**Problem requirements**
Print the line containing "Given: Click the AI+ assistant icon" and all lines after it to the end of the records below, exactly as written. No pictures.

___ Data provided

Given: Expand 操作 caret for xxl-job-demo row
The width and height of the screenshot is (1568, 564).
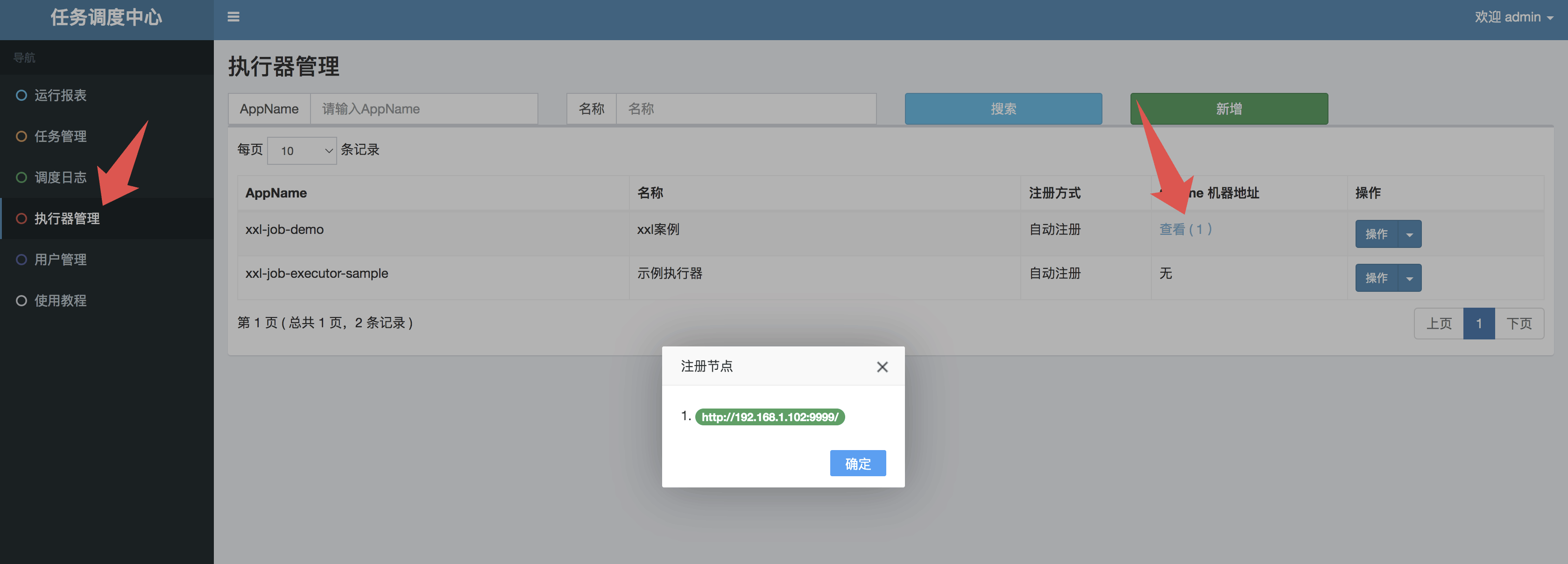Looking at the screenshot, I should 1409,234.
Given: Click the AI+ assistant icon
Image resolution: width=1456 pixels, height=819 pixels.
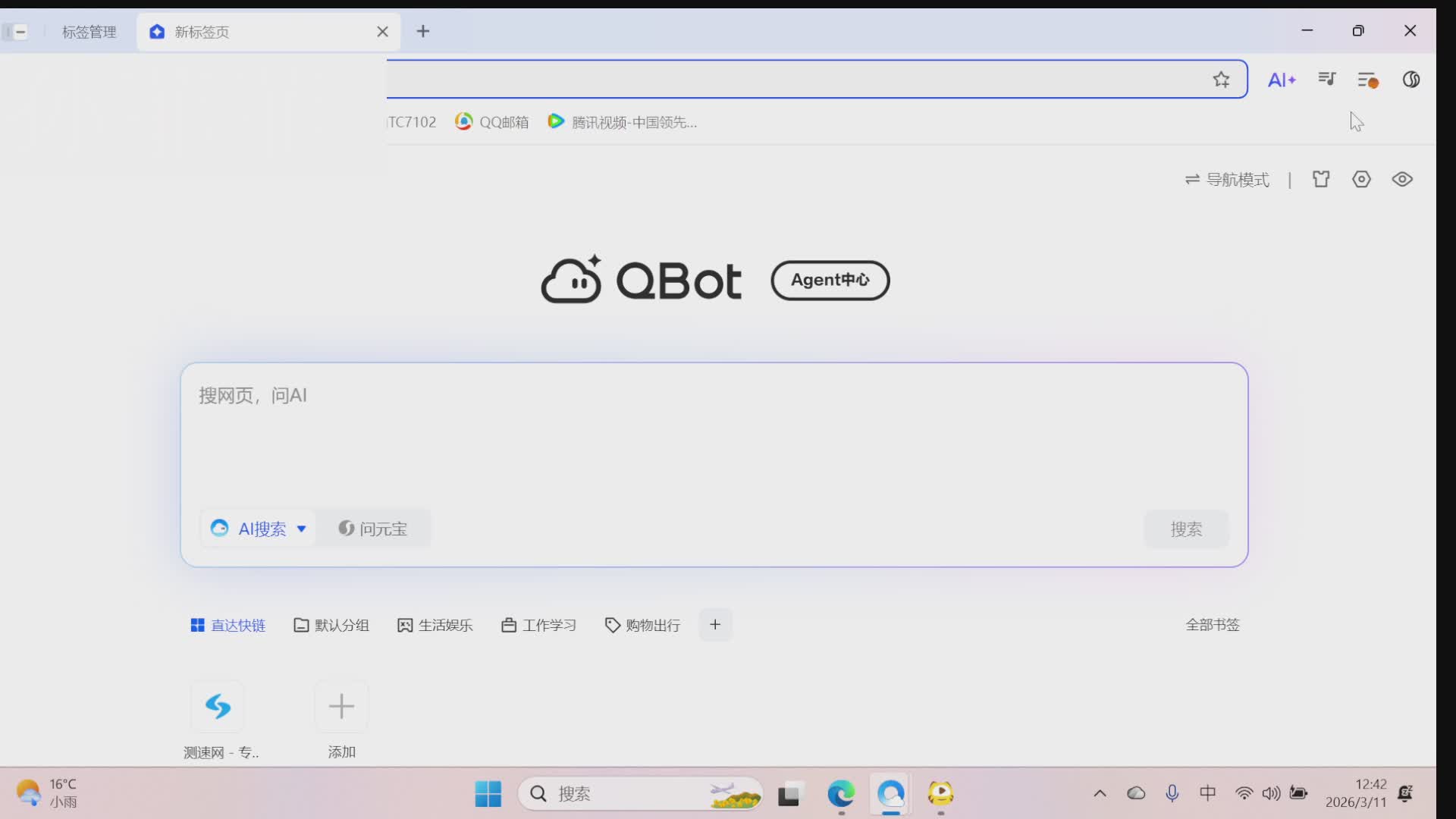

______

**Expected answer**
Given: Click the AI+ assistant icon
Image resolution: width=1456 pixels, height=819 pixels.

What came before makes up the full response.